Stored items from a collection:
↓↓↓
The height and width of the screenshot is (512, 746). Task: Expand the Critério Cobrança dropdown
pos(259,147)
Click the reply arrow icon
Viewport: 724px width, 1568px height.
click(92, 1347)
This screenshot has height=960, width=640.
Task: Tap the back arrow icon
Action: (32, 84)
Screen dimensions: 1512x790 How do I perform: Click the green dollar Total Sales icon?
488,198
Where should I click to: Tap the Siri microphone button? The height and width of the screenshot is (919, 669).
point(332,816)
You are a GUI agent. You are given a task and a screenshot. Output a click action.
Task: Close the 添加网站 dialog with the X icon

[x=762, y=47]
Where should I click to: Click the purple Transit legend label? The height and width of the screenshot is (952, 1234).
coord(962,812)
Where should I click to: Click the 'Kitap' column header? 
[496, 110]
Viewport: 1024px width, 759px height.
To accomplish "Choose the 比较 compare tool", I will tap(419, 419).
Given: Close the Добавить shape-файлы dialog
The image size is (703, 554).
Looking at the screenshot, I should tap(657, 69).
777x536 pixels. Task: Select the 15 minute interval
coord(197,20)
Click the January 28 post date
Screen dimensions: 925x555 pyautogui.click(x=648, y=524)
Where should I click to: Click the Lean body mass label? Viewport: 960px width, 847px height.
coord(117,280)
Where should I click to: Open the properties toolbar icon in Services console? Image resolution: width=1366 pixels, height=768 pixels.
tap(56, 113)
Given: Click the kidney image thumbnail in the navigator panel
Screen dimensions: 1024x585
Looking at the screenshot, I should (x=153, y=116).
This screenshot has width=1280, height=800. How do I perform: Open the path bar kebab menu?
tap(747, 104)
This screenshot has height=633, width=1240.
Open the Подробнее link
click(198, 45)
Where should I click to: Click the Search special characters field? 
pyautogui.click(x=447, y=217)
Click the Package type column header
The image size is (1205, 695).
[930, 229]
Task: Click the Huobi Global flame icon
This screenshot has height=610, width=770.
↑↑↑
WORK REQUIRED: The entries are to be retyped in full, with no alteration.

SOLUTION FOR THIS PROBLEM:
The height and width of the screenshot is (512, 746). Task: Expand the Critério Cobrança dropdown
pos(259,147)
Click the reply arrow icon
Viewport: 724px width, 1568px height.
click(92, 1347)
This screenshot has height=960, width=640.
Task: Tap the back arrow icon
Action: (32, 84)
Screen dimensions: 1512x790 How do I perform: Click the green dollar Total Sales icon?
488,198
Where should I click to: Tap the Siri microphone button? The height and width of the screenshot is (919, 669).
point(332,816)
You are a GUI agent. You are given a task and a screenshot. Output a click action.
Task: Close the 添加网站 dialog with the X icon

[x=762, y=47]
Where should I click to: Click the purple Transit legend label? The height and width of the screenshot is (952, 1234).
coord(962,812)
Where should I click to: Click the 'Kitap' column header? 
[496, 110]
Viewport: 1024px width, 759px height.
To accomplish "Choose the 比较 compare tool", I will tap(419, 419).
Given: Close the Добавить shape-файлы dialog
The image size is (703, 554).
Looking at the screenshot, I should tap(657, 69).
777x536 pixels. Task: Select the 15 minute interval
coord(197,20)
Click the January 28 post date
Screen dimensions: 925x555 pyautogui.click(x=648, y=524)
Where should I click to: Click the Lean body mass label? Viewport: 960px width, 847px height.
coord(117,280)
Where should I click to: Open the properties toolbar icon in Services console? Image resolution: width=1366 pixels, height=768 pixels.
tap(56, 113)
Given: Click the kidney image thumbnail in the navigator panel
Screen dimensions: 1024x585
Looking at the screenshot, I should (x=153, y=116).
This screenshot has width=1280, height=800. How do I perform: Open the path bar kebab menu?
tap(747, 104)
This screenshot has height=633, width=1240.
Open the Подробнее link
click(198, 45)
Where should I click to: Click the Search special characters field? 
pyautogui.click(x=447, y=217)
Click the Package type column header
The image size is (1205, 695).
[930, 229]
Task: Click the Huobi Global flame icon
This screenshot has height=610, width=770.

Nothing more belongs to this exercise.